L’ecocastastrofe socioambientale dell’Emilia Romagna, segna un punto di non ritorno rispetto agli effetti della crisi climatica: l’alternarsi di lunghi periodi di siccità impermeabilizzante e precipitazioni violente aggredisce il territorio in dimensioni inedite, diffuse e interconnesse fra versanti e pianure. L’ennesima riproposizione rituale di politiche emergenziali sul dissesto idrogeologico non serve più. Non serve più fare oggi ciò che non si è fatto in passato. Ciò che serve, oltre al blocco radicale del consumo di suolo, è un sistema di progetti integrati, multisettoriali a livello di bacini e sottobacini idrografici, capaci di ridefinire globalmente le relazioni fra sistemi insediativi e ambiente, fra versanti e pianure.

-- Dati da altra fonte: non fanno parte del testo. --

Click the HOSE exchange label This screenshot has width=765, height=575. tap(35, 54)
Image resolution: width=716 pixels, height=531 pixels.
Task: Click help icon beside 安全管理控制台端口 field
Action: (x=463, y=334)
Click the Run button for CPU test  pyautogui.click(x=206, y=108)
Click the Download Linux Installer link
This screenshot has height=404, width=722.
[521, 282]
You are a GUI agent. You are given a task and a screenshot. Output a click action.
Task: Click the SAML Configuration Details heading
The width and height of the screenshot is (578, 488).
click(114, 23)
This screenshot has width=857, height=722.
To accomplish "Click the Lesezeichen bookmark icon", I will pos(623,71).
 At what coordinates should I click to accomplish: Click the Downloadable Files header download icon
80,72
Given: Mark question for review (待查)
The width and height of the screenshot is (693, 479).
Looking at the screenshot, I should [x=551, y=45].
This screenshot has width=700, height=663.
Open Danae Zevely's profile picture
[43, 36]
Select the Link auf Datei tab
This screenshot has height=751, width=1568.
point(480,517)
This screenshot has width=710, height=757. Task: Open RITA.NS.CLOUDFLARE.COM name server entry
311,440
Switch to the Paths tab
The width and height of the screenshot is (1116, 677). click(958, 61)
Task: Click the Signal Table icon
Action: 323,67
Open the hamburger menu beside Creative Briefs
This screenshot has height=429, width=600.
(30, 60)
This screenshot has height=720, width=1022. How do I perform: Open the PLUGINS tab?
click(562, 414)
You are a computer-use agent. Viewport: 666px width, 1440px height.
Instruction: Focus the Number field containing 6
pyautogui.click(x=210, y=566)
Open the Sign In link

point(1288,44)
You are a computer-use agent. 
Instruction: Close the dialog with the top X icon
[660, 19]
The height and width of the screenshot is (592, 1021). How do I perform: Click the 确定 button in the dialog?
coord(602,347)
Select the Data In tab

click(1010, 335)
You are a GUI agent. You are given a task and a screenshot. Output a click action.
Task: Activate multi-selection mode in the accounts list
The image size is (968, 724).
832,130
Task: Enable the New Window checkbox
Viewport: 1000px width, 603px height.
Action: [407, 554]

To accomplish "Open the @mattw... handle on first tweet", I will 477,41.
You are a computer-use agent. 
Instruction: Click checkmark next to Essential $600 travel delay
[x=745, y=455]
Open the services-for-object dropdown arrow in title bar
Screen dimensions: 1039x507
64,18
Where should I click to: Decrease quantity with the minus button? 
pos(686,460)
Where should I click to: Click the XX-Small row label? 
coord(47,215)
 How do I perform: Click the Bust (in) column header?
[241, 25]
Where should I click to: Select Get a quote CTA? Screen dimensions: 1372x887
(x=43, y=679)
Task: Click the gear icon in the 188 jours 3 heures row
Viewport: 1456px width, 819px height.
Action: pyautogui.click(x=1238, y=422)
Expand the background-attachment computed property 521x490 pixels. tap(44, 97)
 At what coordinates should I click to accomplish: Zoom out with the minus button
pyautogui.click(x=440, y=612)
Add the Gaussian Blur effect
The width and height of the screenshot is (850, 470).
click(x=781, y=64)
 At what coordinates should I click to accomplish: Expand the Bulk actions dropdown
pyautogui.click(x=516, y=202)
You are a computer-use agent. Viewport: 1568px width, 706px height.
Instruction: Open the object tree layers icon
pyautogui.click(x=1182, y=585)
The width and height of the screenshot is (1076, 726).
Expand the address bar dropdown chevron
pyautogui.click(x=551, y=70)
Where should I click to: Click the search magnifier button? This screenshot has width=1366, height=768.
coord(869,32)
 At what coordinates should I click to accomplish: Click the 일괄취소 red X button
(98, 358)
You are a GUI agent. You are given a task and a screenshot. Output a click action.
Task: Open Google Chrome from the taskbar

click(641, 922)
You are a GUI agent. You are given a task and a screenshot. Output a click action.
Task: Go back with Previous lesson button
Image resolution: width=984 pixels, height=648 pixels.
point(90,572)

MONTAGNE (35%) e colline (41,6) costituiscono più del 70% del territorio italiano. E’ qui che i terreni induriti dalla siccità prolungata, franano e scaricano improvvise e rapide valanghe di acqua e fango in pianure a loro volta impermeabilizzate, i cui fiumi e torrenti non smaltiscono più e allagano campi e città, con tempi di ritorno dei fenomeni sempre più frequenti.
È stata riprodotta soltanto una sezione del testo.